If the measured acceleration of the universe holds out, billions of years later our galaxy will be all alone. The rest of the universe will be so far away that its energies no longer reach us. Hubble telescopes will peer out and see only pure cold darkness. If a type of intelligence still exists with our current conceptual abilities, how will they square their much smaller universe with the concept of a divine?

Sir Francis said...

...how will they square their much smaller universe with the concept of a divine?

Why, they'll simply invent a divinity small enough to fit their universe, my friend. They need only tailor their god to the average size of what we see in North America's Divine Top Ten--such as Moloch, Baal, Mammon, and so on.

Anonymous said...

SF:

Thank-you. The gift of a good quote deserves one in return and I thought you might enjoy this one from David Berlinski. It's a bit OT in that it comes out of the religion/science wars, but I think of it whenever I see one of those mesmerizing pictures from Hubble. I'm betting it might be enjoyed by a brilliant, erudite defender of the remnant who was frightened by DisneyWorld and uplifted by the Stations of the Cross at the age of five. :-)

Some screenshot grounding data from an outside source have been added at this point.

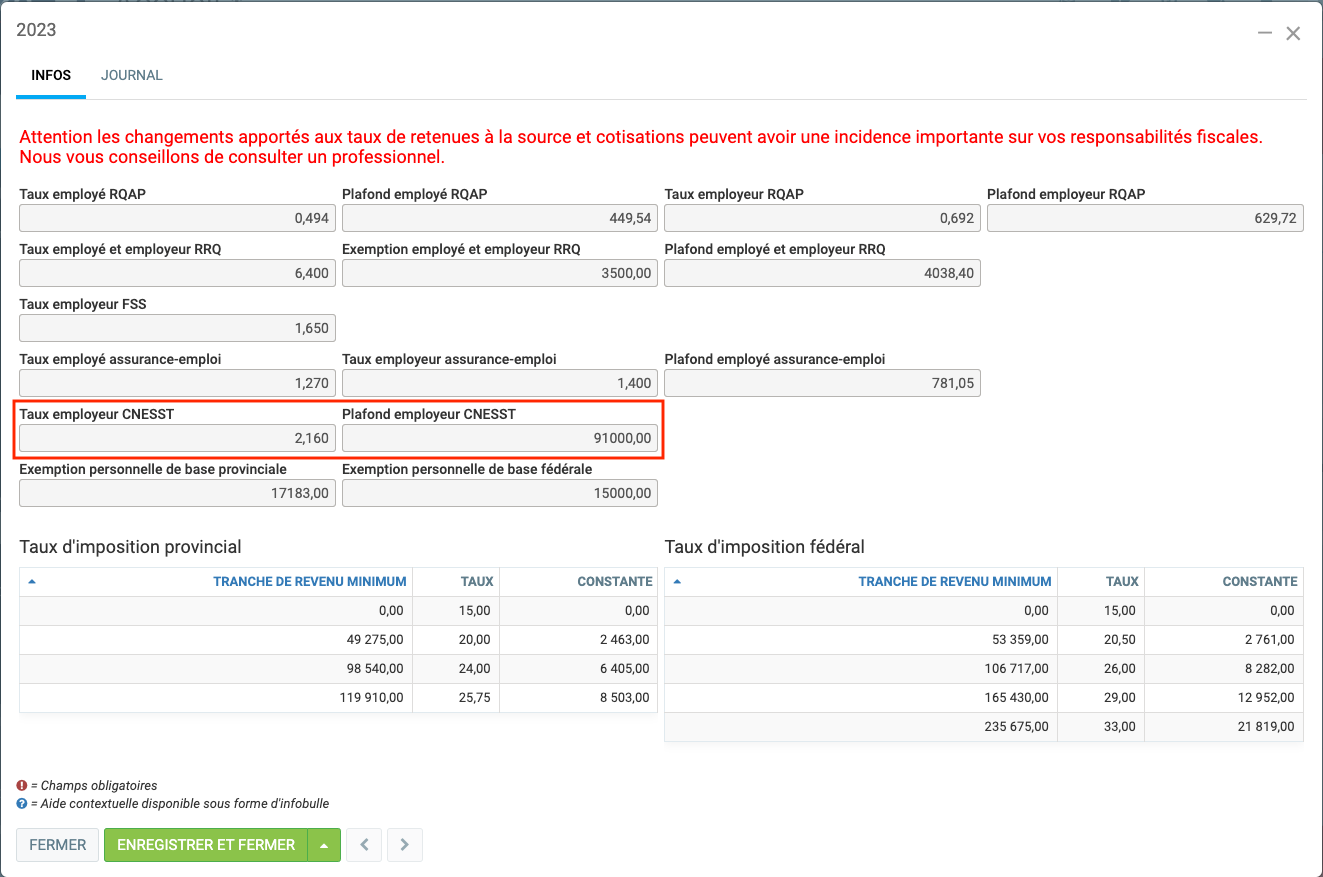Go to previous record arrow
The height and width of the screenshot is (877, 1323).
coord(364,845)
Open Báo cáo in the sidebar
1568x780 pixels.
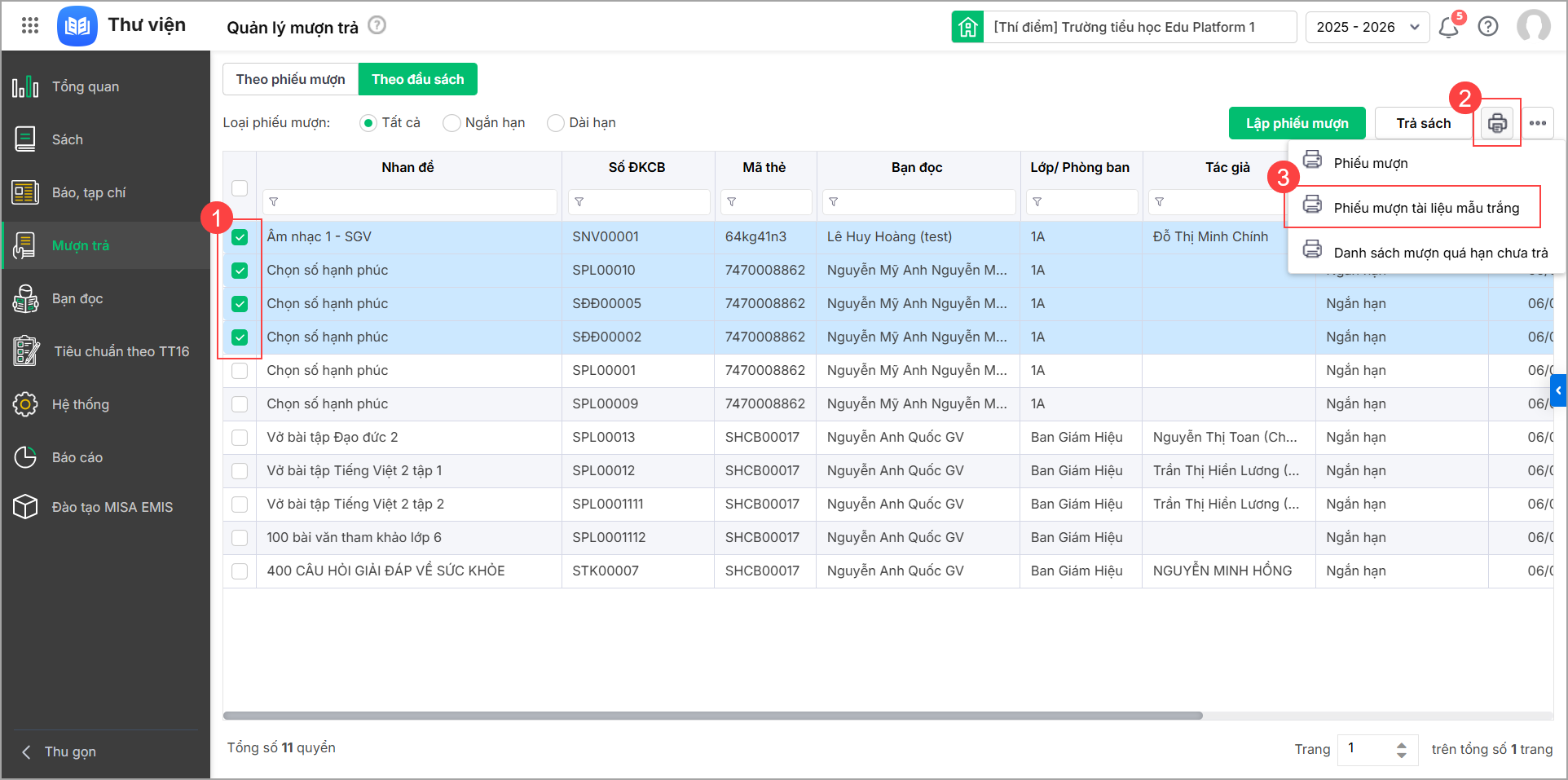[77, 457]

"We seem to live our lives in perfect indifference to the Standard Model of particle physics, the world we inhabit nor only remote from the world it describes but different in detail, thank God."

"Over there, fields are pregnant with latent energy, particles flicker into existence and disappear, things are entangled, and no one can quite tell what is possible and what is actual, what is here and what is there, what is now and what was then. Nothing is stable. Great impassive symmetries are in control, as vacant and unchanging as the eye of Vishnu. Where they come from, no one knows. Time and space contract into some sort of agitated quantum foam. Nothing is continuous. Nothing stays the same for long except the electrons, and they are identical, like porcelain Chinese soldiers. A pointless frenzy prevails throughout."

"Over here, space and time are stable and continuous. Matter is what it is and energy does what it does. There are solid and enduring shapes and forms. There are no controlling symmetries. The sun is largely the same sun now that it was four thousand years ago when it baked the Egyptian deserts. Changes appear slowly, but even when rapid, they appear in stable patterns. There is dazzling variety throughout. The great river of time flows forward. We anticipate the future, but we remember the past. We begin knowing we will end."

"The God of the Gaps may now be invited to comment--strictly as an outside observor, of course. He is addressing us. And this is what He has to say: You have no idea whatsoever how the ordered physical, moral, mental, aesthetic and social world in which you live could ever have arisen from the seething anarchy of the elementary particles."

"It is like imagining sea foam resolving itself into the Parthenon."

Sir Francis said...

Peter:

I'm glad you enjoyed the quotation and took it as a "gift". A true gift never deserves (nor expects) anything in return, though; that's the difference between a gift and a sale, and it's why we use the word "gratuitous".

Thanks so much for that fantastic passage from Berlinski. It put me in mind of the Greeks, again. It gave me an excuse to spend some time with Heraclitus. That was a gift.

liberal supporter said...

.

Yes. Right.

Can we have your liver then?

theo said...

This place gives me solace on a regular basis:
http://antwrp.gsfc.nasa.gov/apod/archivepix.html

and coincidentally, so do the songs of John Lennon.

Both can make me cry and yet, feel joy in my heart.